A list of all postal codes in Canada starting with 'M' (which are located in Toronto, Ontario) is released on this [Wikipedia page](https://en.wikipedia.org/wiki/List_of_postal_codes_of_Canada:_M). Using the ``beautifulsoup4`` Python library I am scraping the page to obtain the postal codes alongside the borough and neighbourhood names.

In [0]:
# Import http request and beautifulsoup scraping libraries
from bs4 import BeautifulSoup
from urllib.request import urlopen

In [0]:
URL = 'https://en.wikipedia.org/wiki/List_of_postal_codes_of_Canada:_M'
HTML = urlopen(URL)
soup = BeautifulSoup(HTML, 'html.parser')
# Get the first table in the page, which is the only table we need (find_all returns two tables)
table = soup.find_all(name='table')[0]

Table scraping is executed as follows. I create two dictionaries, ```code_borough``` mapping from postal code to borough name and ```code_neighbourhood``` mapping from postal code to a list of neighborhood names (as mentioned, there can be more than one).
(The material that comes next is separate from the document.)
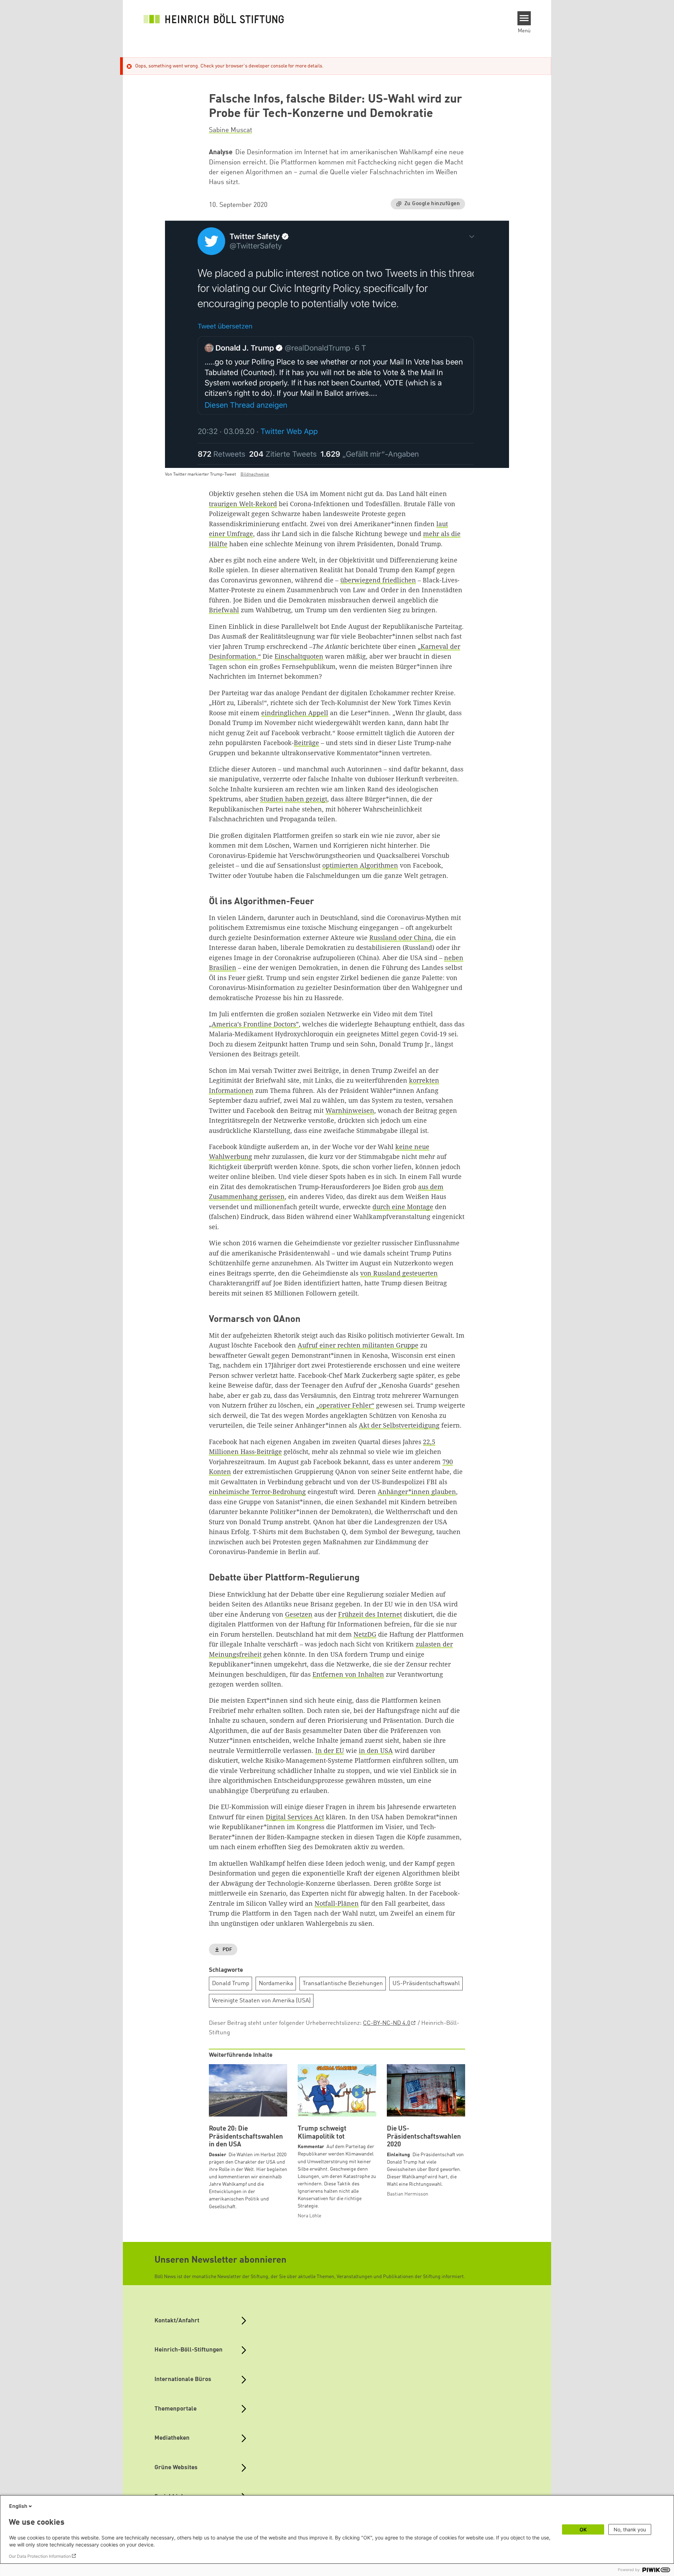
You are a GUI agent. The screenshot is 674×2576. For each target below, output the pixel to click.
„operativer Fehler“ (345, 1405)
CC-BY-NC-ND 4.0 (386, 2023)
Then, after parsing each table row into specific cells, I populate the dictionaries, ignorring rows where borough is not assigned, i.e. the borough name contains the string 'Not assigned'.

Lastly, before passing the dictionaries to the next stage to be transformed into dataframes, I unpack the list value in the ``code_neighbourhood`` dictionary to be a single string where each entry is comma-separated.

In [0]:
import numpy as np
import pandas as pd

# The two dictionaries
code_borough = dict()
code_neighbourhood = dict()

rows = table.find_all(name='tr')
for row in rows[1:]: # skip first row with column headers
  cells = row.find_all(name='td')

  # Parse row content into cells
  postal_code = cells[0].text.strip()
  borough = cells[1].text.strip()
  neighbourhood = cells[2].text.strip()

  # Populate the dictionaries
  if 'Not assigned' in borough:
    continue # Ignorring rows with unassigned borough value
  else:
    code_borough[postal_code] = borough
    if postal_code not in code_neighbourhood:
      code_neighbourhood[postal_code] = list()
    code_neighbourhood[postal_code].append(neighbourhood)

# Unpack the list values in the dictionary to become comma-separated string
code_neighbourhood = [(key, *value) for key, value in code_neighbourhood.items()]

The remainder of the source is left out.